Tanemori is in Hawai'i to take part in the International Forgiveness Day Festival. The festival will be held today at the University of Hawai'i. Drama troupe Eth-Noh-Tec will perform "Takashi's Dream," a 35-minute drama based on Tanemori's life.
Tanemori, of Lafayette, Calif., said despite it all, he's happy with his life.
Tanemori was 8 years old and less than a mile from ground zero when his parents and much of his family were killed the day his hometown of Hiroshima was bombed.
When he was 18, Tanemori emigrated to America as an embittered teenager, hating the nation that had destroyed his family.
"I hated Americans," Tanemori said.
The Forgiveness Day Festival with Eth-Noh-Tec, Frank DeLima and Takashi Tanemori will be held 1 -4:30 p.m. today at the East-West Center, Hawai'i Imin International Conference Center, Kenoi Room. Free. Call 587-5712.
He wanted people to suffer as he had suffered.
Forgiveness Festival
But he says on Aug. 5, 1985 40 years after the bombing of Hiroshima Tanemori stopped hating.
He was on his way to an antinuclear rally when the clouds over San Francisco Bay triggered his memory of the atom bomb.
"I pulled over and started crying. The memories were so vivid. I saw the whole thing again in my mind and I wanted so badly to hurt the people who killed my family," said Tanemori.
But the memory of the atomic bombing and its mushroom cloud wasn't the only one that came to mind while Tanemori sat in his car on the San Francisco Bay Bridge.
"Then I remembered the words of my father 'Respect all who are living' and at that very moment I knew revenge was the wrong way," Tanemori said. "I felt like I had welcomed the dawn of a new day."
He said he has since learned that "the best revenge is love and forgiveness."
Tanemori has worked as a minister, a chef and an international business consultant.
He now spends his time promoting peace and fostering forgiveness through his Silkworm Peace Institute in Lafayette. Since the events of Sept. 11 and the conflict in Iraq, Tanemori said his message has taken on renewed meaning.

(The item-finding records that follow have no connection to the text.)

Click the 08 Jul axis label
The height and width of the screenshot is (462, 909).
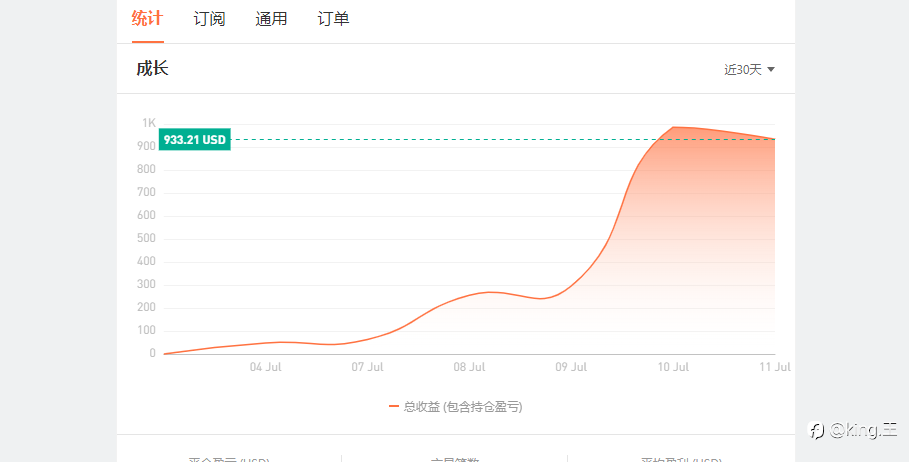pyautogui.click(x=469, y=367)
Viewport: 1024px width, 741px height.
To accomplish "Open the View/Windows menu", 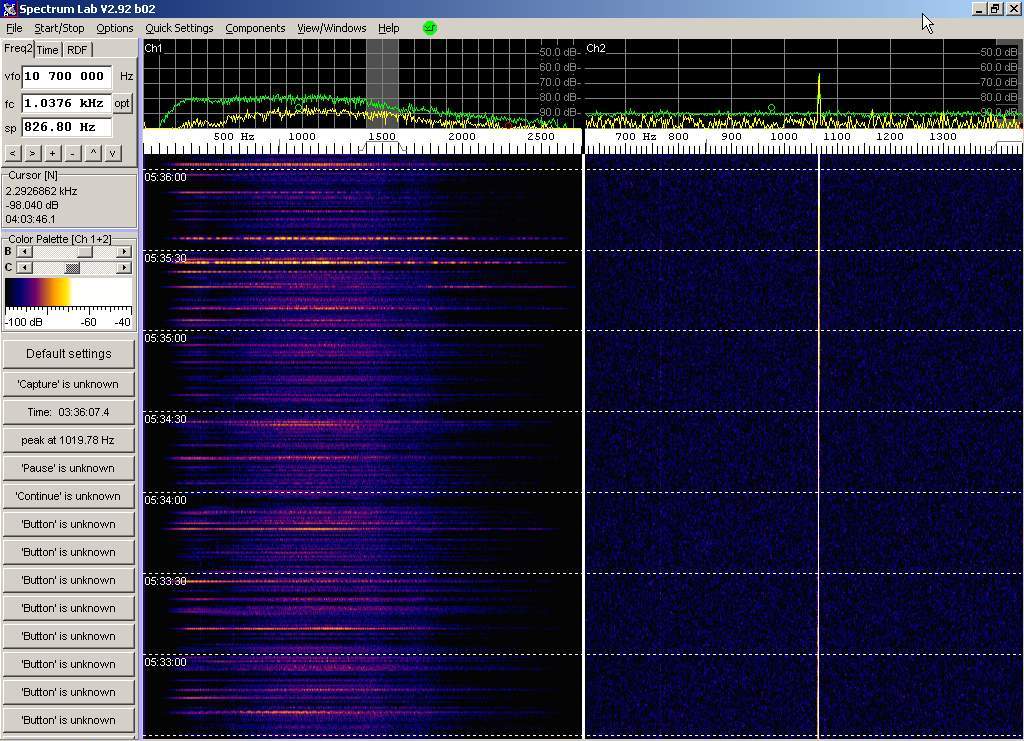I will (x=331, y=28).
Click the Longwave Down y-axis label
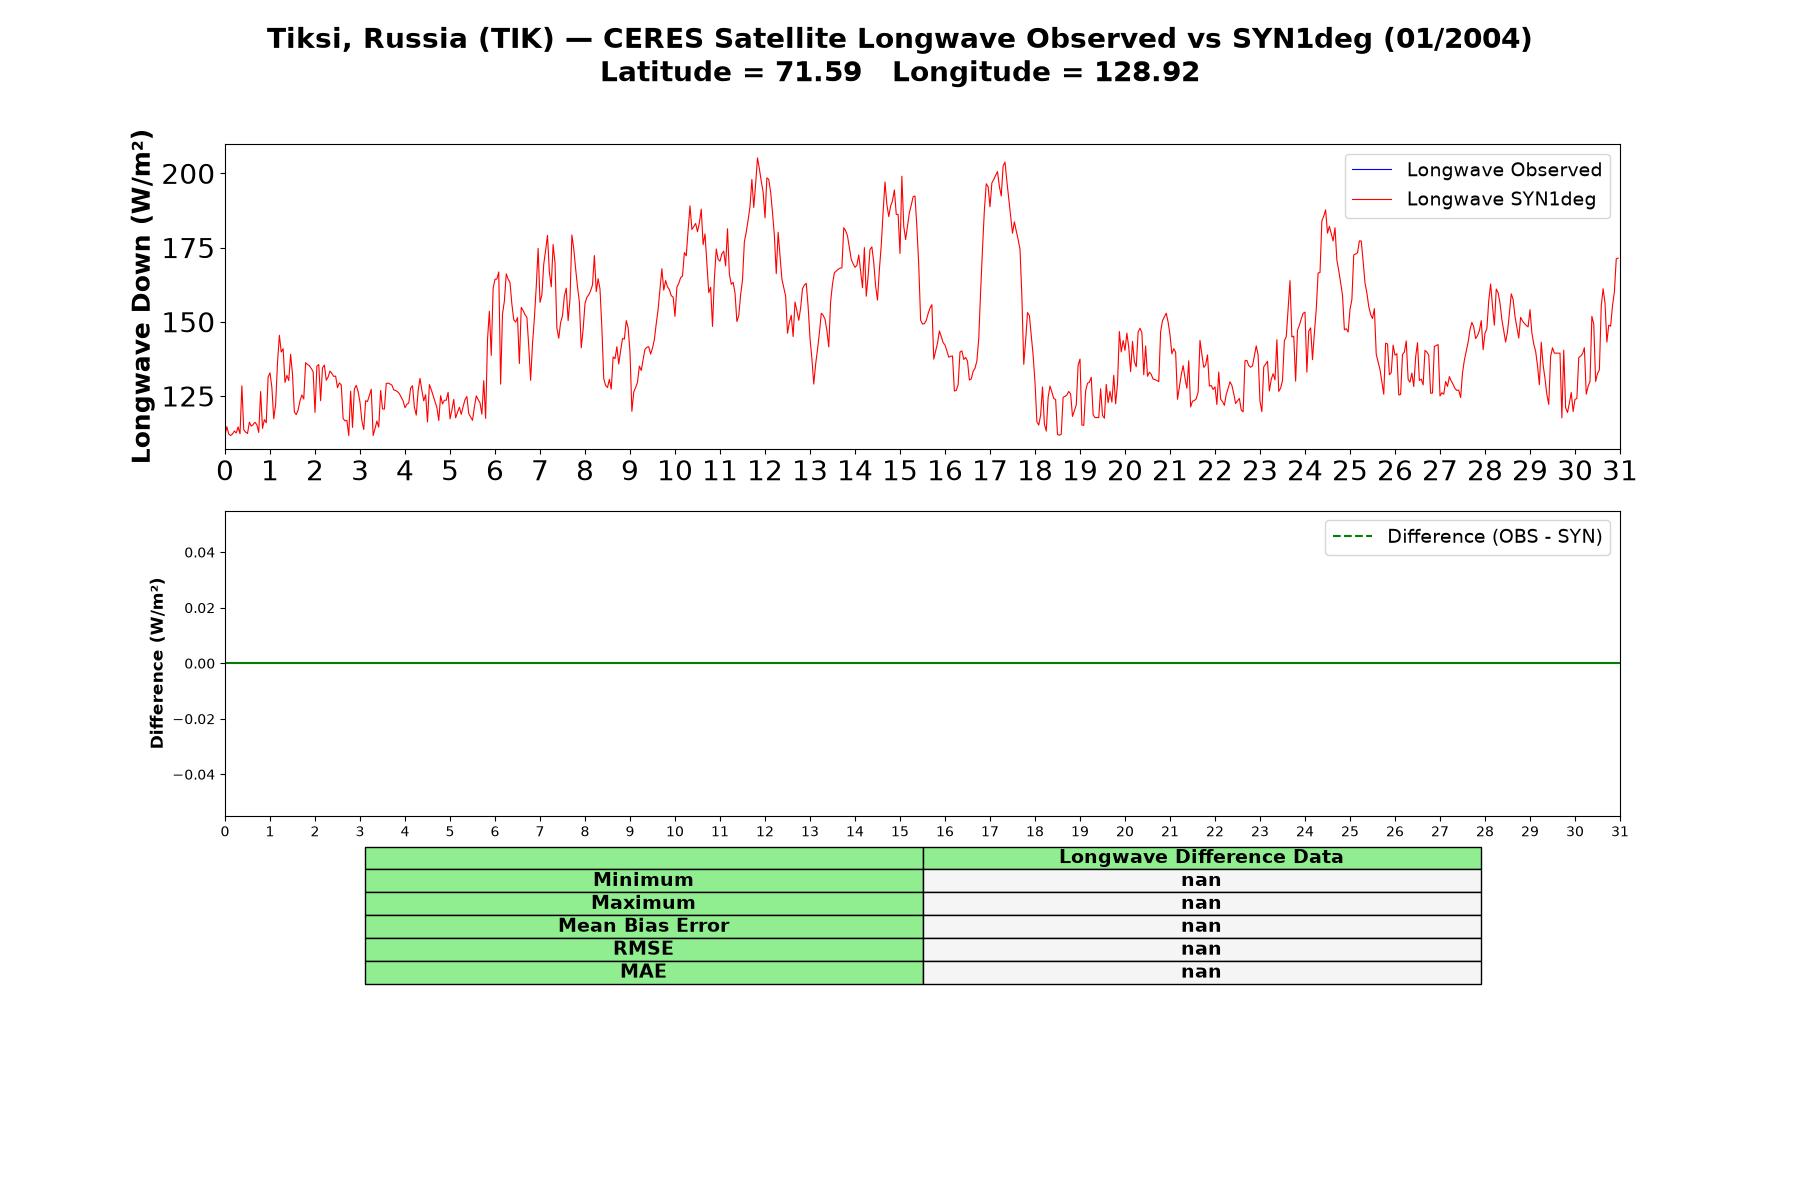Screen dimensions: 1800x1200 [x=142, y=296]
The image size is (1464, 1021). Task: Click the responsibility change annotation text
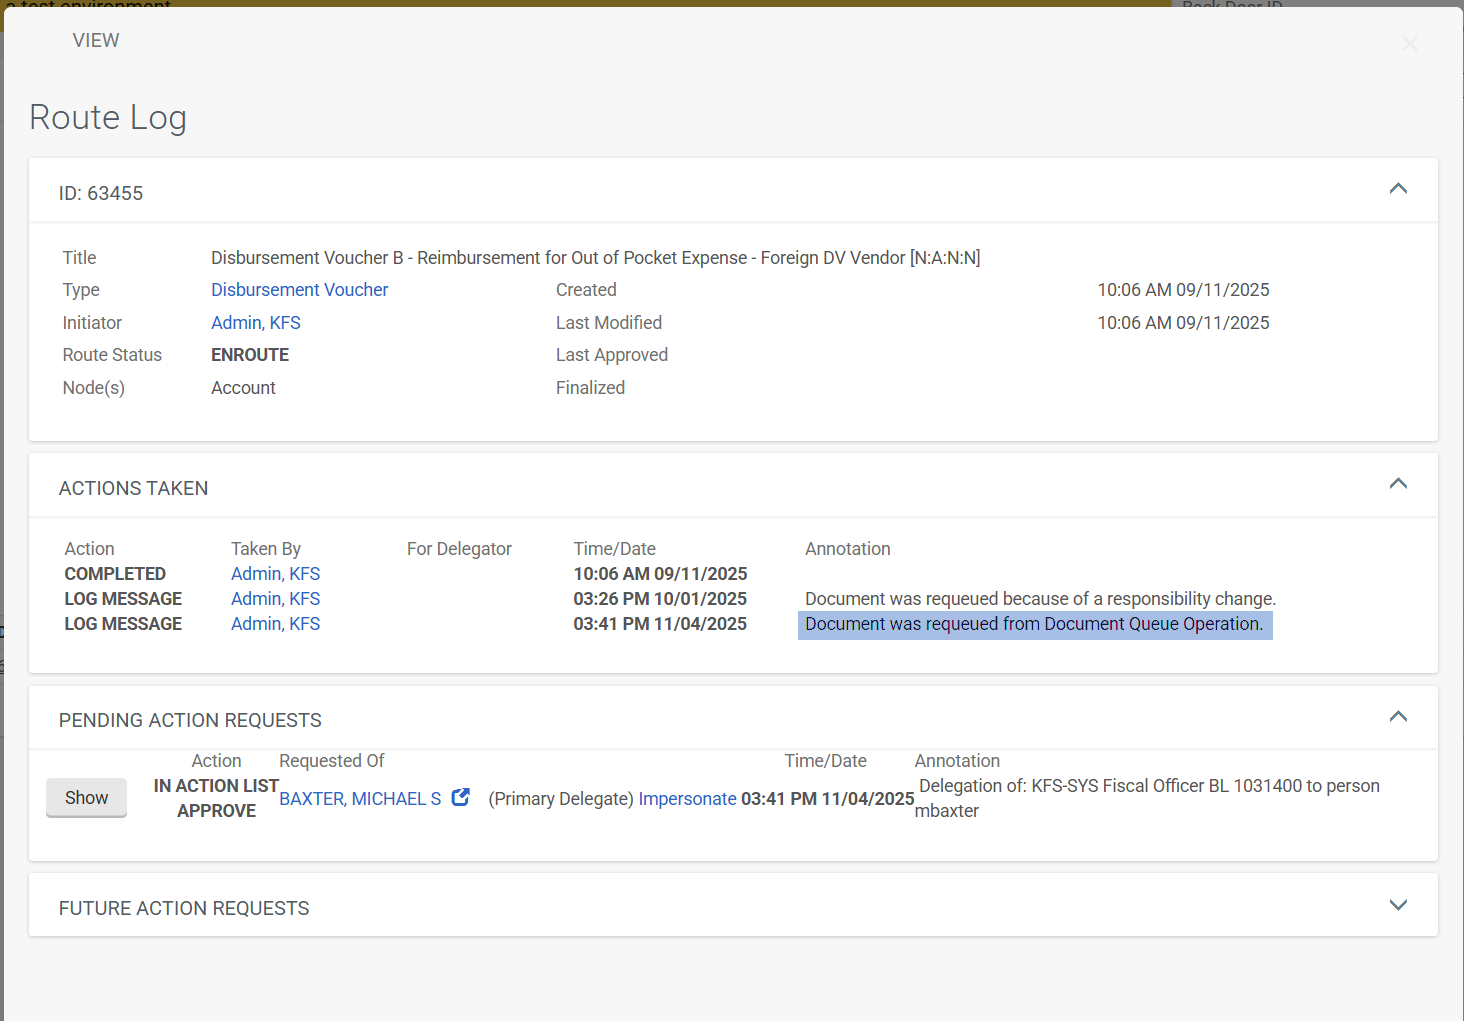click(1040, 599)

Though Tanemori spends his time promoting peace, he said he won't participate in antiwar activities. He said he's not interested in the kind of peace that "raises its fist in protest."
Peace, he said, is not transforming the masses, but transforming the heart.
"We know by now that the world will never know the absence of war. But we can be at peace even in the turmoil," Tanemori said. "I have learned to enter the eye of the storm and from there I get a different perspective."